I also continue to keep an eye on the yen carry trade, which may have a lot more to do with recent stock market resiliency than the past earnings. The yen carry trade provides the world's financial markets with hundreds of billions of liquidity every year. Higher Dollar to Yen exchange rate (USDJPY) means higher profit margin for the yen carry trade speculations. Higher USDJPY means investors are taking on more risks, and therefore more profits, which in turn fuels the market to run higher. Lower USDJPY shows that investors are unwinding their carry trades, which subtracts the liquidity from the market. The 50% retracement at around 117.85 that's mentioned in my last Sunday's Chartmentary turned out to be as tough a resistance as advertised. And, just as I'd guessed it, after failing to advance from this 50% retracement, the USDJPY had since retreated back to test the 38.2% Fibonacci Retracement at approx. 116.34 (see Chart 2 below). The slumping stock market in Japan played an important role in the USDJPY's retreat (also refer to my last Sunday's Chartmentary for details). The USDJPY did breach the 38.2% support today, which sent the Dow Jones Industrial Average down approx. 200 points. This just shows the importance of the 38.2% retracement support. Fortunately, in the afternoon session, traders felt comfortable enough to start taking on more risks again.

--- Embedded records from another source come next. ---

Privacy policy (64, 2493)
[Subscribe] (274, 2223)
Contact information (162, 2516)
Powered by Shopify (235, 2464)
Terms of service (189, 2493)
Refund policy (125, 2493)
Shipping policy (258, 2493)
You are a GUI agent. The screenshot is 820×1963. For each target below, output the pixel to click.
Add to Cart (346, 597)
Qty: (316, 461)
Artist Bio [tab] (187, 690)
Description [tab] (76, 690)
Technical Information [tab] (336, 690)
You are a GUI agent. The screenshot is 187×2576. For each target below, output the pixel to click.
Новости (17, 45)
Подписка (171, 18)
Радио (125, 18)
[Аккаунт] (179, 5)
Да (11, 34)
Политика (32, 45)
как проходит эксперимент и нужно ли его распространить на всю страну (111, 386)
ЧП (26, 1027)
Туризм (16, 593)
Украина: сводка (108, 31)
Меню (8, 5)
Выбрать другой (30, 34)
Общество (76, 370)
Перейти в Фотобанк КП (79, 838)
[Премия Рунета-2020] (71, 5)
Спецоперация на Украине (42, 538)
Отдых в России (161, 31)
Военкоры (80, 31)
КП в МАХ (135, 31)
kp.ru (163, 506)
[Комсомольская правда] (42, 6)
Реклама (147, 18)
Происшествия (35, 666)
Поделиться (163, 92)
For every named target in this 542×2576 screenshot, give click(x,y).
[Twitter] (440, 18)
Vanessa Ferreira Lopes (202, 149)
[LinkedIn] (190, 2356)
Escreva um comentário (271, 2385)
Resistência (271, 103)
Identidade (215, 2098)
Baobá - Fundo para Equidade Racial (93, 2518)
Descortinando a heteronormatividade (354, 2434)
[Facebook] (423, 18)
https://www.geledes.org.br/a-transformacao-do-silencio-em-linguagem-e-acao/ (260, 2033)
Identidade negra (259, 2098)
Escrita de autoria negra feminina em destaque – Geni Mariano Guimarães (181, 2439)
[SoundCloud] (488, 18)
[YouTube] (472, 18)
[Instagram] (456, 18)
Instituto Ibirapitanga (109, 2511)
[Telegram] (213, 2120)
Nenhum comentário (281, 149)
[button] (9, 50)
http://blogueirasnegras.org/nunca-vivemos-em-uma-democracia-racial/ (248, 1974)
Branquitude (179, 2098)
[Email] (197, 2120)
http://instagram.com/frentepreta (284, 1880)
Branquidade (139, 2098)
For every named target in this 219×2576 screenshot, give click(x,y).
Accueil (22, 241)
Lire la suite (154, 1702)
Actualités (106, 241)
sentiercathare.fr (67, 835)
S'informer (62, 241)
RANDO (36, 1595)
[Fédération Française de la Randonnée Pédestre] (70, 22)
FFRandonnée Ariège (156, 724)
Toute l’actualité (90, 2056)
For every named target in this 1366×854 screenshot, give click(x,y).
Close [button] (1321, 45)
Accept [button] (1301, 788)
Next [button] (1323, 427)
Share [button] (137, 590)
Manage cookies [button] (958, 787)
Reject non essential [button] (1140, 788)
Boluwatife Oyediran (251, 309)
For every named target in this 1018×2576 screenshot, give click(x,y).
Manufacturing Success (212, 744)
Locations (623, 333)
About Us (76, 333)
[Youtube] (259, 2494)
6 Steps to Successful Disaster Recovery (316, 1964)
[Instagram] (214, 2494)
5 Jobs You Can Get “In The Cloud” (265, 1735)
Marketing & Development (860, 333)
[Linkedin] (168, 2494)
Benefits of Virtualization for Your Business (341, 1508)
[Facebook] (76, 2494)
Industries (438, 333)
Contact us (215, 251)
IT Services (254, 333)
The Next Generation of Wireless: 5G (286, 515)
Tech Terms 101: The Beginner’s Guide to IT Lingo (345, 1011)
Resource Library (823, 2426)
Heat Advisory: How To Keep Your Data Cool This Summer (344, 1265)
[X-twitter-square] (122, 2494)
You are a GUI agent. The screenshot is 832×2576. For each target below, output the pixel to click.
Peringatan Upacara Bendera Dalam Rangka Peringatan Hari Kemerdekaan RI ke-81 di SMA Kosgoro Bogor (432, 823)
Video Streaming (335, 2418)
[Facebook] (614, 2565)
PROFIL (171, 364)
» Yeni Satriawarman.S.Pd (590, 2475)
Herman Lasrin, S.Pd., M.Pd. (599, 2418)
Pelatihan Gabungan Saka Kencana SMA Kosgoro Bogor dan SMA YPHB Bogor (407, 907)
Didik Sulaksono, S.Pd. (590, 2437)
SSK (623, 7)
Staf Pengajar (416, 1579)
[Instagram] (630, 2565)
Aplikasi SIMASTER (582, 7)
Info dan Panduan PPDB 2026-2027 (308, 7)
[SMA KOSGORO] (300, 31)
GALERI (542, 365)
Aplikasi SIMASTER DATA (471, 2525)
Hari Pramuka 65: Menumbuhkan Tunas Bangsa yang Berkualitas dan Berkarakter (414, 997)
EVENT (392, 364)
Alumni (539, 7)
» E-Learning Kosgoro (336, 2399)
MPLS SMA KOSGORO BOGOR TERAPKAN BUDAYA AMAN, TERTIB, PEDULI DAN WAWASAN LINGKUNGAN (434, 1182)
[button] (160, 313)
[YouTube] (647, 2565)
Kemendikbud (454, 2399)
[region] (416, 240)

This 5-min intraday USDJPY chart below (Chart 3) shows that traders came back to the market and started buying at around 2:00 pm EDT. That lifted both the USDJPY and the U.S. market in a synchronized and well orchestrated fashion. The intraday market chart and the intraday USDJPY chart looked almost identical.
And finally, here's the Japanese Yen chart update (Chart 4 below). The yen had also bounced back from the 85 support just as I had "guessed" it in my Sunday's The Carry Trade Challenges editorial. The important development to watch is whether it'd rise above the 86 resistance (blue horizontal arrow line). If it proceeded to stay above 86 and turn it into a solid new support, then we could see some selloff in the market, perhaps even markets around the world. Nevertheless, this is usually where the Japanese government steps in to neutralize the momentum.